AMD A8-3870K Overclocking
The specifications of the AMD A8-3870K didn’t surprise us in any way. It is a totally common quad-core Llano processor. However, its peculiarity is in a different aspect and is indicated by the “K” suffix in the model name and the fact that A8-3870K belongs to the “Black Edition” series. In other words, this processor is an overclocking-friendly product with unlocked multipliers responsible for all operational frequencies.
This is a serious advantage that A8-3870K has over its predecessors, because overclocking Socket FM1 processors by raising the clock generator frequency is usually very complicated. The problems arise because the same base clock frequency is used for the computational and graphics core frequencies as well as for clocking the controllers integrated into the chipset. As a result, overclocking by raising the base clock often causes failure of SATA devices in AHCI mode, as well as D-Sub and HDMI outs on the mainboards. A8-3870K doesn’t have any of the above described problems, because it can be overclocked without adjusting the base clock frequency.

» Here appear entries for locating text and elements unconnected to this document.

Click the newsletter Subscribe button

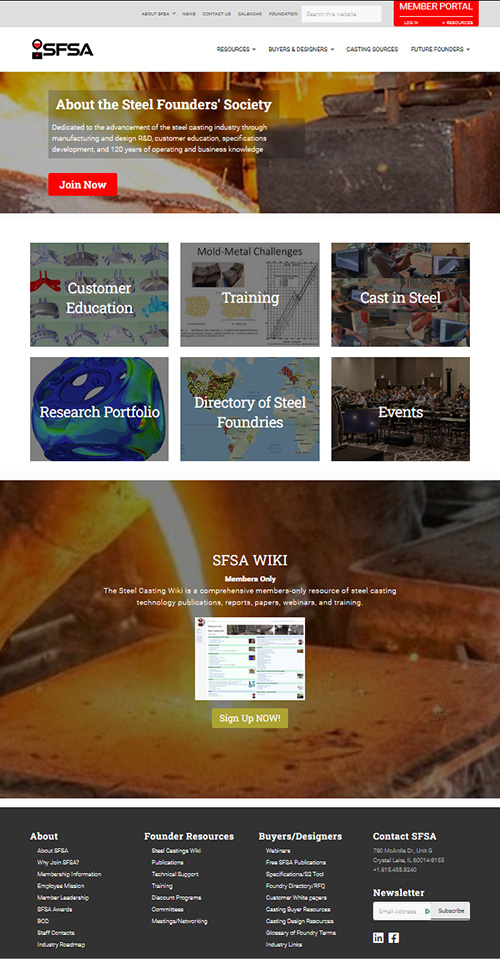[451, 911]
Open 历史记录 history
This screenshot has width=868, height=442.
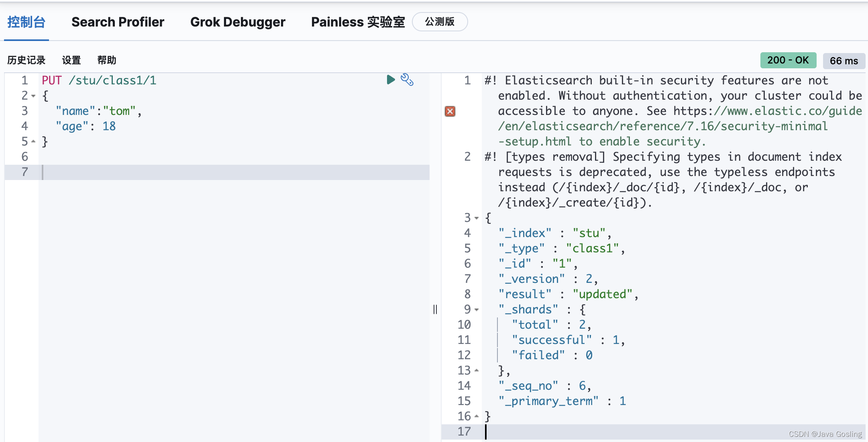[26, 60]
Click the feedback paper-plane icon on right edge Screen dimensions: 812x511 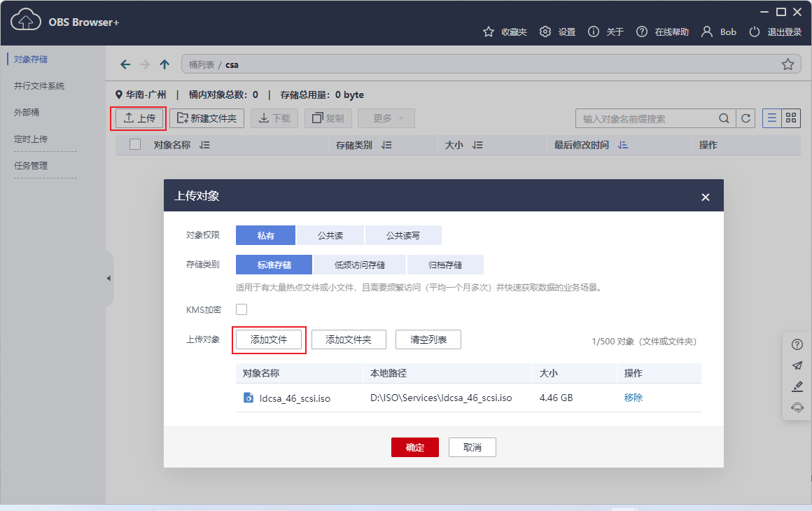coord(797,365)
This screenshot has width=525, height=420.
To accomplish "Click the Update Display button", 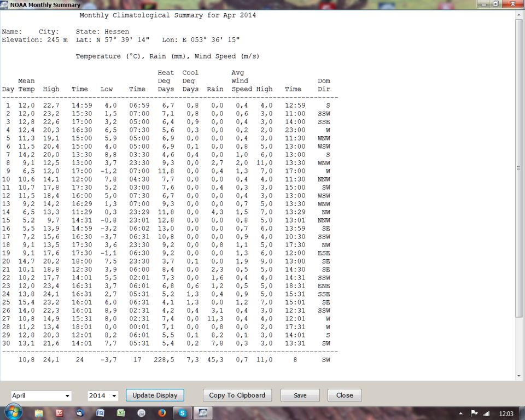I will tap(155, 395).
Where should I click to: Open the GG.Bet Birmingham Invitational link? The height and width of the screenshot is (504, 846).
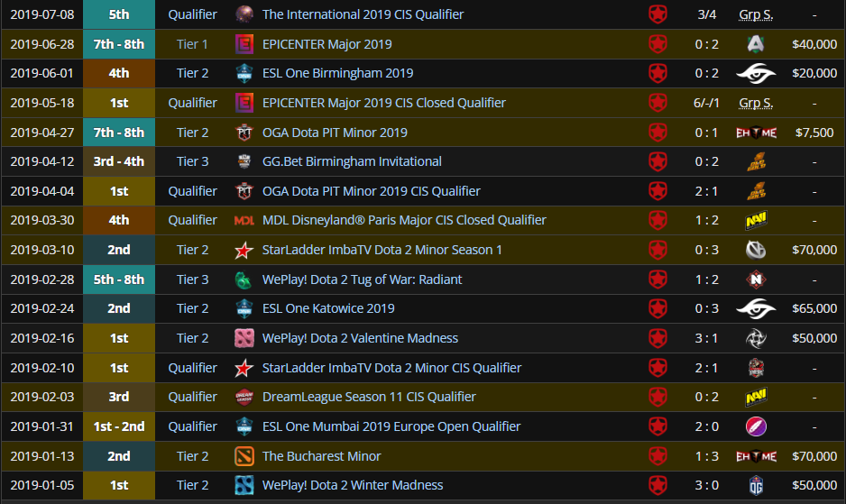pyautogui.click(x=352, y=161)
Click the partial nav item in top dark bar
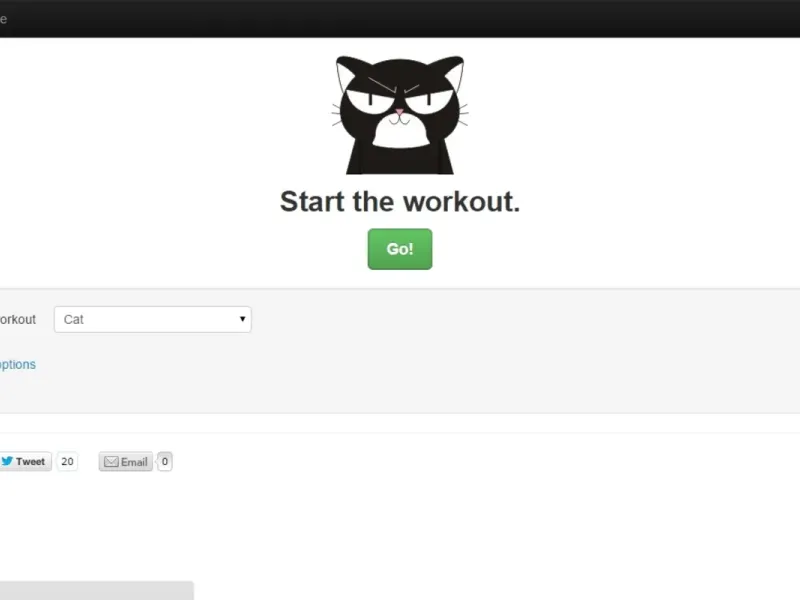Image resolution: width=800 pixels, height=600 pixels. coord(4,19)
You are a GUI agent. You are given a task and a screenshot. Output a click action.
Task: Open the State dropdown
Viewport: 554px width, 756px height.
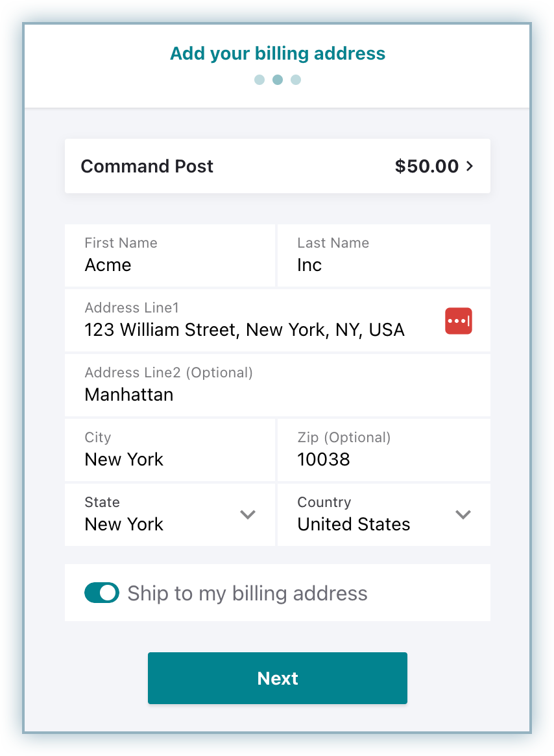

I would like to remind you that Llano processors have three major frequencies, which directly affect the performance and which make sense to adjust during overclocking:
- Clock frequency of the computational CPU cores;
- Graphics core frequency;
- DDR3 memory frequency.
A8-3870K allows you to easily adjust any two of the three frequencies. The computational core frequency is adjusted with the unlocked processor clock multiplier, which can be changed in 1x increments from 8x to 47x. In other words, keeping in mind that Socket FM1 systems work with 100 MHz BCLK, A8-3870K may theoretically work with any clock frequency with 100 MHz increments.
Our today’s hero allows adjusting the graphics core frequency as well. However, in this case the algorithm is more complex: this frequency is created by dividing the resulting processor clock by its own multiplier, which can be adjusted with 0.25 increments. Therefore, the discontinuity of the GPU frequency is variable and depends directly on the processor overclocking.
The memory frequency in A8-3870K is determined by a special multiplier, which can be adjusted within very limited intervals. Like all other Llano, A8-3870K only supports DDR3-1067, DDR3-1333, DDR3-1600 and DDR3-1867 SDRAM. It means that the memory controller has only four multipliers available for shaping up the memory frequency: 10.66x, 13.33x, 16.0x and 18.67x. In other words, even for the A8-3870K processor, which belongs to the Black Edition series, the highest memory mode attainable without changing the BCLK frequency will be DDR3-1867 SDRAM. For more advanced memory overclocking, you will need to increase the BCLK frequency beyond its nominal value.
Everything I have just said is summed up on the following illustration:
In practical terms, all this means that Llano processors with locked clock frequency multipliers could be successfully overclocked to about 3.5 GHz with symmetrical increase in the integrated graphics core frequency to 870 MHz. However, since this overclocking was performed by raising the clock generator frequency to 140-150 MHz, some sacrifices had to be made, such as switching the SATA drives into a less efficient IDE mode and use DVI monitors.
With A8-3870K Black Edition no one promises any new overclocking records. However, when you overclock this processor with multipliers, all system components continue working in nominal modes, so there is no need to compromise. Even AMD states that A8-3870K processors should easily hit 3.5-3.8 GHz on the computational cores and up to 800-960 MHz on the graphics core with just air-cooling alone. During our experiments, we easily reached the indicated frequency intervals.
Our A8-3870K sample under NZXT Havik 140 cooler remained perfectly stable at 3.6 GHz, and its Radeon HD 6550D graphics core easily overclocked to 960 MHz. We needed to increase three major voltages to achieve this result. The processor Vcore was raised to 1.525 V, the nominal voltage of the chipset North Bridge was increased by 0.175 V and the integrated GPU voltage was set at 1.25 V. Since we didn’t change the BCLK frequency, the memory worked in the maximum available operational mode – as DDR3-1866.